Supporter: control and buffs
Supporters are the class built to weaken the enemy rather than to buff your own numbers directly. Their kits lean on control effects and debuffs — reducing enemy damage output, locking enemies down, or applying Arts Susceptibility that makes the rest of the squad's Arts damage land harder. All current Supporters fight with an Arts Unit, dealing Arts damage while they work, and Will and Intellect are their defining attributes.
Ardelia is rated the best support operator in the current roster thanks to unusually versatile, stable healing on top of her Supporter kit. Gilberta brings rare crowd control paired with one of the strongest Arts Susceptibility debuffs in the game, making enemies noticeably easier for the rest of the team to burn down. Antal and Xaihi complete the current Supporter lineup.
Supporters overlap with Defenders on the sustain checklist since some, like Ardelia, can heal — but their real strength is making every other class in the squad hit harder, not just keeping the team alive.
How many classes does a team actually need
An Endfield squad holds four operators — one that you directly control at any moment, with the other three fighting alongside and available to swap into. You are never required to run all six classes in one squad, but a squad built from a single class falls apart fast: pure damage dealers run out of Skill Points, and a team with no sustain gets overwhelmed in longer fights.
A dependable four-operator squad typically covers:
- One main damage dealer — a Guard, Caster, or Striker as your primary source of damage
- One setup or sub-damage piece — usually a second Guard or Caster that applies the statuses your Striker or main damage dealer benefits from
- One Vanguard or Skill-Point source — so your damage dealers can actually afford to use their skills every rotation
- One sustain piece — a Defender, or a Supporter with healing, to keep the run from ending on a bad pull
This is a guideline, not a hard rule — some elemental teams stack two Casters instead of a Vanguard if their reactions already generate enough SP, and some Striker-heavy teams run two setup units to keep both finishers fed. But skipping sustain entirely, or running a squad with zero Skill Point recovery, is the most common way a new team underperforms its operator quality.
Which class should beginners build first
You do not choose a class in a vacuum — you choose it based on what you already own for free. The protagonist Endministrator is a free Physical Guard armed with a sword, and because Guards are self-sufficient damage dealers that generate and consume their own setup, building the Endministrator first gives you a main damage dealer that stays relevant long after the early game rather than one you outgrow in a week.
Once your main damage dealer is functional, the single highest-value class to build next is Vanguard, not another damage dealer.

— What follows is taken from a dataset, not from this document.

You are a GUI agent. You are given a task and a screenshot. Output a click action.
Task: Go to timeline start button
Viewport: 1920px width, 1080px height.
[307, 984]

A team that cannot afford to cast its skills loses far more damage than a team missing one extra attacker, and Akekuri in particular is a cheap, fast-cycling Vanguard that most guides treat as a near-mandatory build for anyone running a Heat-element team.
- Step 1: Build your free starting Guard (the Endministrator) as your main damage dealer.

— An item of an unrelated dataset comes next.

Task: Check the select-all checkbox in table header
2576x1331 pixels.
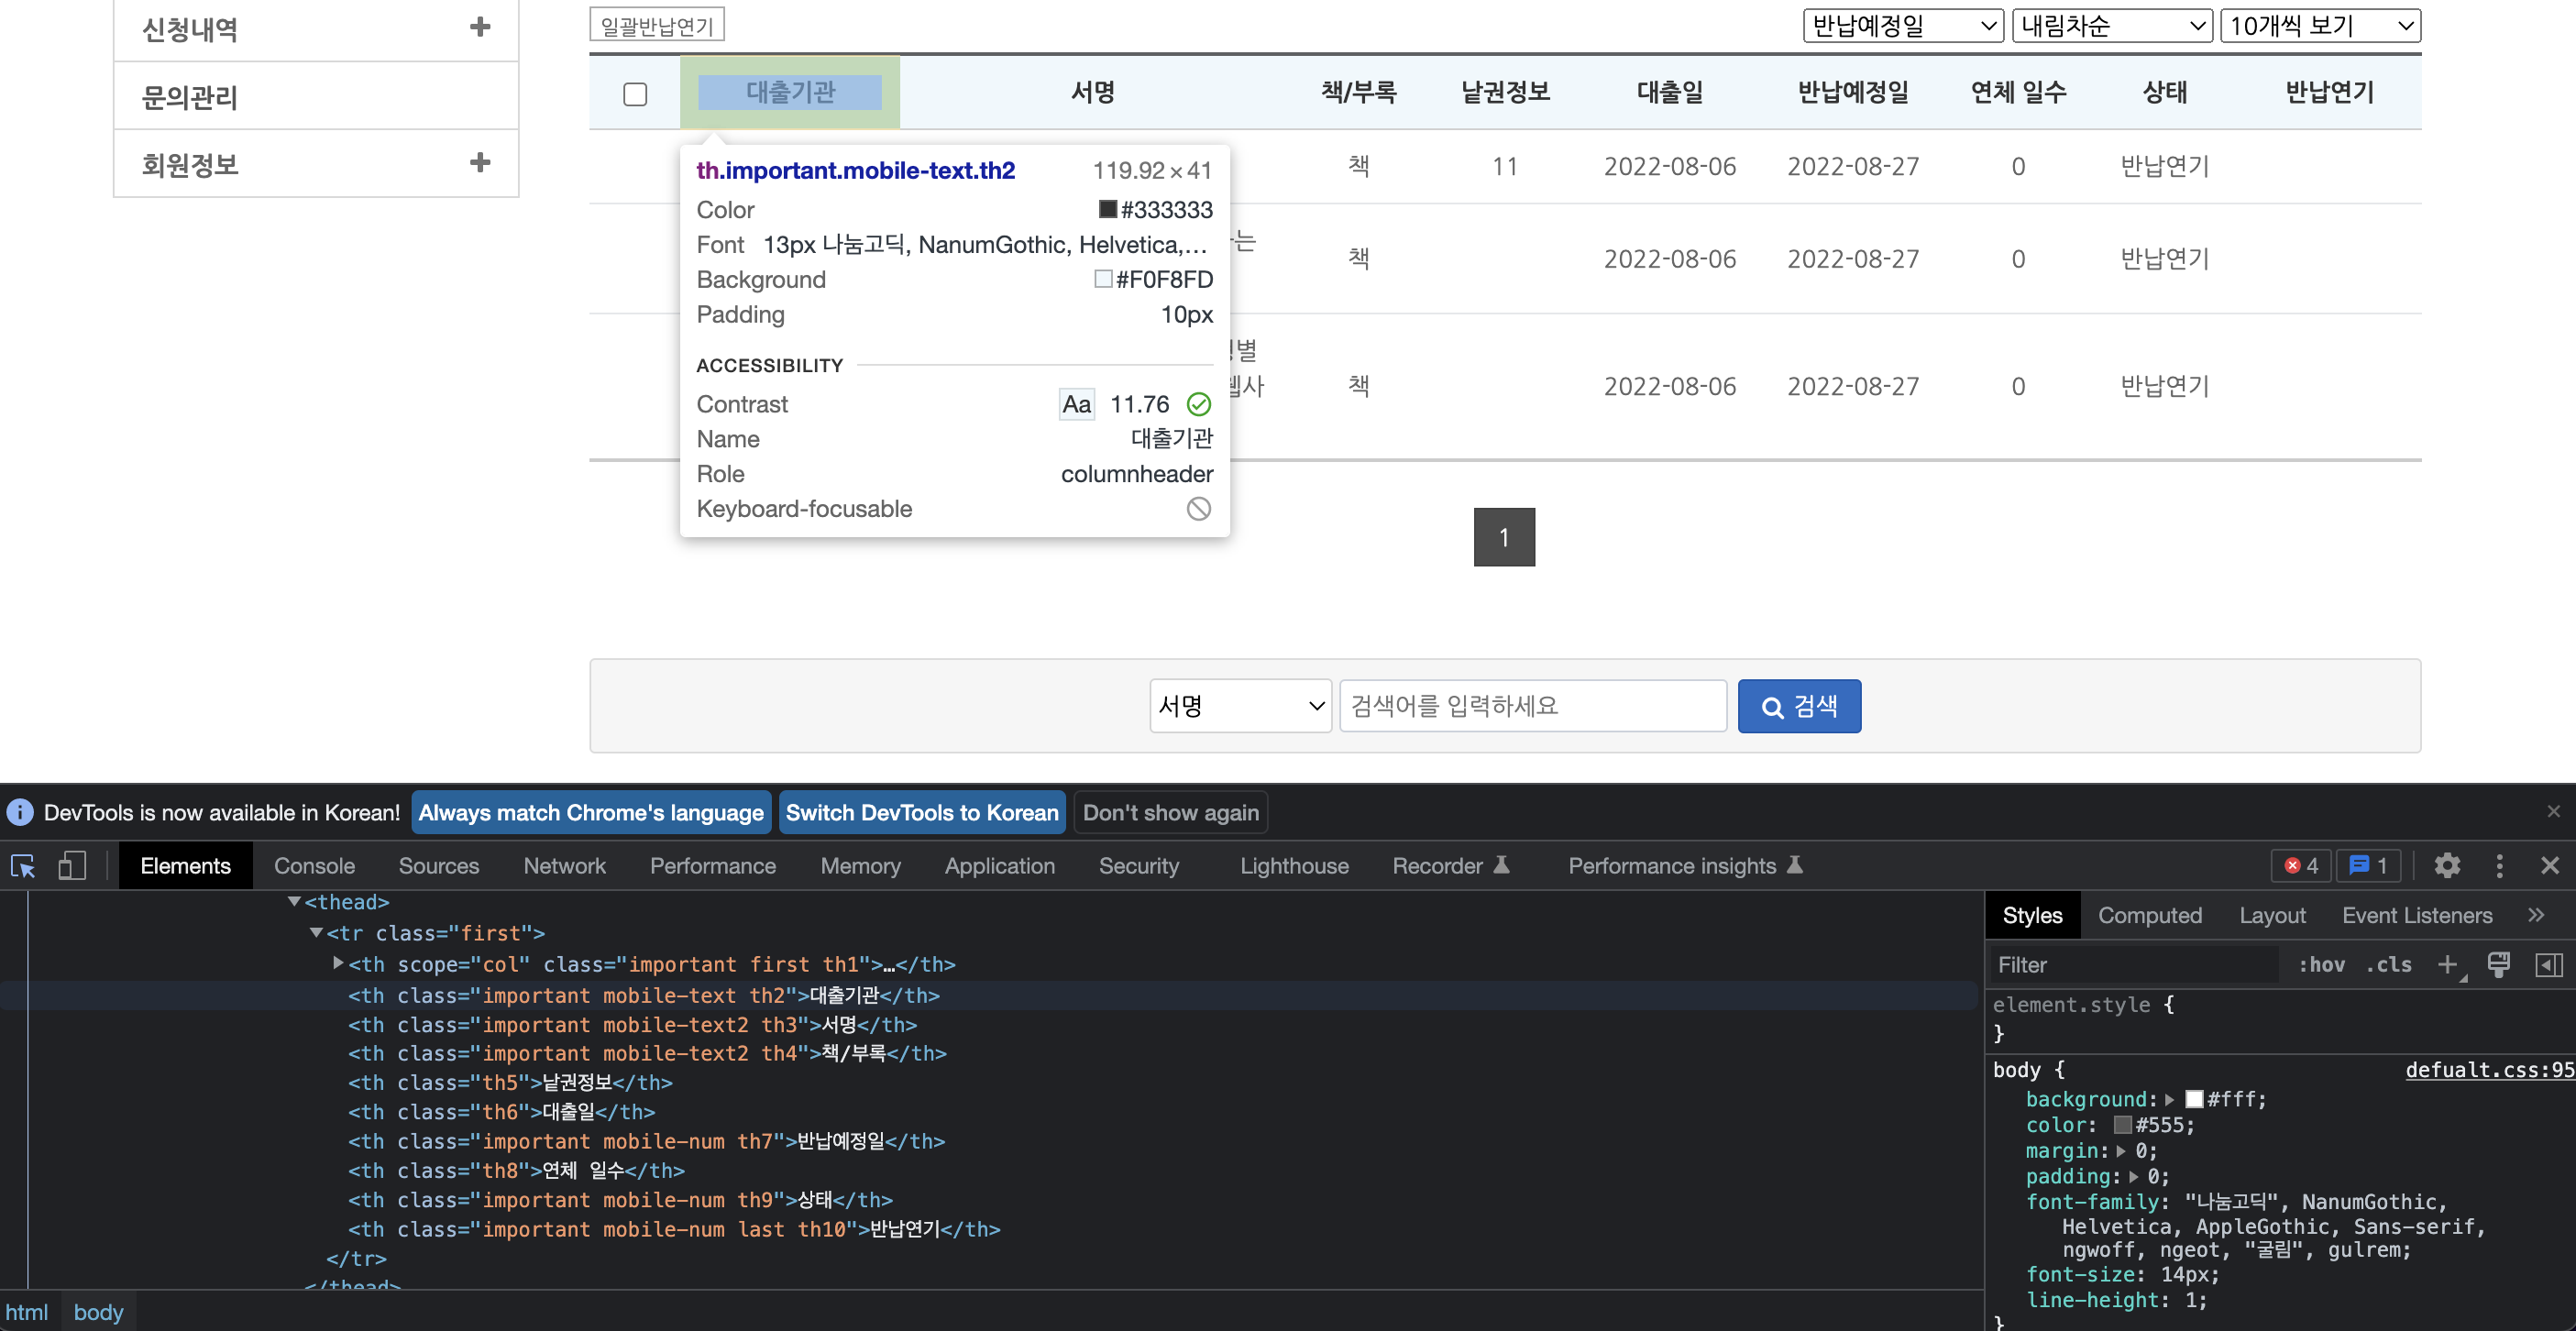Action: point(635,94)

- Step 2: Build a Vanguard next so your team's skills stop sitting on cooldown — Akekuri if you are leaning Heat, or whichever Vanguard you pulled.
- Step 3: Add a Defender for sustain before you chase a second damage dealer; Snowshine is free through pre-registration and covers this slot at no gacha cost.
- Step 4: Only after those three roles are covered should you invest in a Striker or a second Caster — they pay off far better once your team already has setup and Skill Points to feed them.
This order matters because Strikers and secondary damage dealers are payoff classes: they look weak in isolation and strong once the rest of the squad is built, so building one first tends to waste resources on an operator whose kit is not yet supported.